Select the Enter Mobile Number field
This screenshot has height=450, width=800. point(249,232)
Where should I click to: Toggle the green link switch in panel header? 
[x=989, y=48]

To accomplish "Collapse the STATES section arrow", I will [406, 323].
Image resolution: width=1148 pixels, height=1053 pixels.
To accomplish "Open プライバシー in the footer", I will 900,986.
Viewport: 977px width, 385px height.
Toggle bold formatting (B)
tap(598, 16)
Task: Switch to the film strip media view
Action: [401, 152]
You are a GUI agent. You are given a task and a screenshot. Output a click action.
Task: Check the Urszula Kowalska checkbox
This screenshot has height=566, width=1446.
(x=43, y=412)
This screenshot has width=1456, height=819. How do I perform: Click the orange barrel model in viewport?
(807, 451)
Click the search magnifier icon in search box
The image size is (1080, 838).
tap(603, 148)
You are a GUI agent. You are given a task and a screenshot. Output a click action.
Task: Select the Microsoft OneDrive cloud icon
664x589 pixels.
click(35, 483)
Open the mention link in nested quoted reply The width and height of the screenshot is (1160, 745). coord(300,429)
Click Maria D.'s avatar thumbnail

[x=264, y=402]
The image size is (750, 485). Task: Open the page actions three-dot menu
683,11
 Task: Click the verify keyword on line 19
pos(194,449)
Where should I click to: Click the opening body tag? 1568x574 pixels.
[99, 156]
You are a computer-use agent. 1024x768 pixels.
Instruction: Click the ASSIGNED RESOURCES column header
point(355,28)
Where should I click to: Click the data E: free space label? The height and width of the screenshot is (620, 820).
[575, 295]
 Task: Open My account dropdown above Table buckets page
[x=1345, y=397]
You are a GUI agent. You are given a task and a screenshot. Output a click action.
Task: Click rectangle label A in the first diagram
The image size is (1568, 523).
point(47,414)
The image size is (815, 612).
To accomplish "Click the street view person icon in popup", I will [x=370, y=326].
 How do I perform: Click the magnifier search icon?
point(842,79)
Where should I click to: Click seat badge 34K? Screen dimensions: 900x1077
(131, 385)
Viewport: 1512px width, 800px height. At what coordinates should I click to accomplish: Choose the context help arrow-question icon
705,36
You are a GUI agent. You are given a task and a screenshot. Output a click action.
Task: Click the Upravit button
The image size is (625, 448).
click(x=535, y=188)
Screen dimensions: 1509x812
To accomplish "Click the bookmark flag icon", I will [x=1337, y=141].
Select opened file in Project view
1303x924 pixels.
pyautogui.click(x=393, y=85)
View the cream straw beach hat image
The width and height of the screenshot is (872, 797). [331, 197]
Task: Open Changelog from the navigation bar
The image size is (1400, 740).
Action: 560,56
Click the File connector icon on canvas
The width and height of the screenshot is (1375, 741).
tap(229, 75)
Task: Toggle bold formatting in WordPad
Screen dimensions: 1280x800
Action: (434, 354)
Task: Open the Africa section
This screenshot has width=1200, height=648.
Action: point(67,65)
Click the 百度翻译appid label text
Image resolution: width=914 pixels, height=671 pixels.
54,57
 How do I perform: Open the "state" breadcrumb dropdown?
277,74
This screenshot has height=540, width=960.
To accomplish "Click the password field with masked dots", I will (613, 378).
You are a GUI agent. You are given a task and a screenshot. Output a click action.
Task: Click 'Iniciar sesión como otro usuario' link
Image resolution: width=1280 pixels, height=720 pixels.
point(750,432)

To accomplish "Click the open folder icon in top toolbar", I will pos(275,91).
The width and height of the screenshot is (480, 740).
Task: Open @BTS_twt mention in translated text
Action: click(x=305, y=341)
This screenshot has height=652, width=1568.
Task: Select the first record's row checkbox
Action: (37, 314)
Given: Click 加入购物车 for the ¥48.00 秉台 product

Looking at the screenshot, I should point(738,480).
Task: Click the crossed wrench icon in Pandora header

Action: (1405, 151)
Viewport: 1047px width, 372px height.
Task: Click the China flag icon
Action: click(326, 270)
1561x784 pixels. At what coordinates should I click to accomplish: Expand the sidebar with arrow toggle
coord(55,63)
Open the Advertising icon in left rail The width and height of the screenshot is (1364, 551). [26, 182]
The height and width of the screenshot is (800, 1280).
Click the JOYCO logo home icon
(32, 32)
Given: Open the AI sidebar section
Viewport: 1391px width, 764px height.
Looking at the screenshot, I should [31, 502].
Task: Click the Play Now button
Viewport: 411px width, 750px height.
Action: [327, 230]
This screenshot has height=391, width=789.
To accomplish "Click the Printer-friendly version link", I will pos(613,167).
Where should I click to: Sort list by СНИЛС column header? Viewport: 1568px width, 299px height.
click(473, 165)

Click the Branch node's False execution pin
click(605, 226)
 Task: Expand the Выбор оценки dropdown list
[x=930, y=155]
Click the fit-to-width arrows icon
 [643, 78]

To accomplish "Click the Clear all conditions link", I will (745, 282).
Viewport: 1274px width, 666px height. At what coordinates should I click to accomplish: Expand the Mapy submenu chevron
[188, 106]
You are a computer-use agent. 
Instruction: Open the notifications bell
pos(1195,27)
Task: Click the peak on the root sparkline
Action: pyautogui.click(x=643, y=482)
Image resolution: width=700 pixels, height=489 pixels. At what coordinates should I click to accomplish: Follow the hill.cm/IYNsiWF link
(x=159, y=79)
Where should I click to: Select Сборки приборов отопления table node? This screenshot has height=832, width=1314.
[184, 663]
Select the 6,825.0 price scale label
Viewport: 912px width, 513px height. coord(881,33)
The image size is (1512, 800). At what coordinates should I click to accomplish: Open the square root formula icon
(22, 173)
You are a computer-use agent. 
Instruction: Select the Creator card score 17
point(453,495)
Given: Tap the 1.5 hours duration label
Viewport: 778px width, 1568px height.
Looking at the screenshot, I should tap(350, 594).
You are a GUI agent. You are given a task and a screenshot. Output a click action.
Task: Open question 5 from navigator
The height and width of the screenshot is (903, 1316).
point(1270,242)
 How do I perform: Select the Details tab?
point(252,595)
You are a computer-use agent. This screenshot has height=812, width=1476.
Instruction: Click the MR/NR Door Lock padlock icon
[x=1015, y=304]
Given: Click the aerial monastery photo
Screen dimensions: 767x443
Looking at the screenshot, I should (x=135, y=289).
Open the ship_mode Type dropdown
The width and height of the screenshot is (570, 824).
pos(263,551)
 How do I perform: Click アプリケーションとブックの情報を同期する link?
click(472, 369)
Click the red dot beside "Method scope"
-------
Work required →
In the material above, find the line containing "664x589 pixels." and the line containing "This screenshot has height=540, width=960.", then write out exactly those two lines and every line between them, and nothing more.

Expected answer →
664x589 pixels.
click(35, 483)
Open the mention link in nested quoted reply The width and height of the screenshot is (1160, 745). coord(300,429)
Click Maria D.'s avatar thumbnail

[x=264, y=402]
The image size is (750, 485). Task: Open the page actions three-dot menu
683,11
 Task: Click the verify keyword on line 19
pos(194,449)
Where should I click to: Click the opening body tag? 1568x574 pixels.
[99, 156]
You are a computer-use agent. 1024x768 pixels.
Instruction: Click the ASSIGNED RESOURCES column header
point(355,28)
Where should I click to: Click the data E: free space label? The height and width of the screenshot is (620, 820).
[575, 295]
 Task: Open My account dropdown above Table buckets page
[x=1345, y=397]
You are a GUI agent. You are given a task and a screenshot. Output a click action.
Task: Click rectangle label A in the first diagram
The image size is (1568, 523).
point(47,414)
The image size is (815, 612).
To accomplish "Click the street view person icon in popup", I will [x=370, y=326].
 How do I perform: Click the magnifier search icon?
point(842,79)
Where should I click to: Click seat badge 34K? Screen dimensions: 900x1077
(131, 385)
Viewport: 1512px width, 800px height. At what coordinates should I click to accomplish: Choose the context help arrow-question icon
705,36
You are a GUI agent. You are given a task and a screenshot. Output a click action.
Task: Click the Upravit button
The image size is (625, 448).
click(x=535, y=188)
Screen dimensions: 1509x812
To accomplish "Click the bookmark flag icon", I will [x=1337, y=141].
Select opened file in Project view
1303x924 pixels.
pyautogui.click(x=393, y=85)
View the cream straw beach hat image
The width and height of the screenshot is (872, 797). [331, 197]
Task: Open Changelog from the navigation bar
The image size is (1400, 740).
Action: 560,56
Click the File connector icon on canvas
The width and height of the screenshot is (1375, 741).
tap(229, 75)
Task: Toggle bold formatting in WordPad
Screen dimensions: 1280x800
Action: (434, 354)
Task: Open the Africa section
This screenshot has width=1200, height=648.
Action: point(67,65)
Click the 百度翻译appid label text
Image resolution: width=914 pixels, height=671 pixels.
54,57
 How do I perform: Open the "state" breadcrumb dropdown?
277,74
This screenshot has height=540, width=960.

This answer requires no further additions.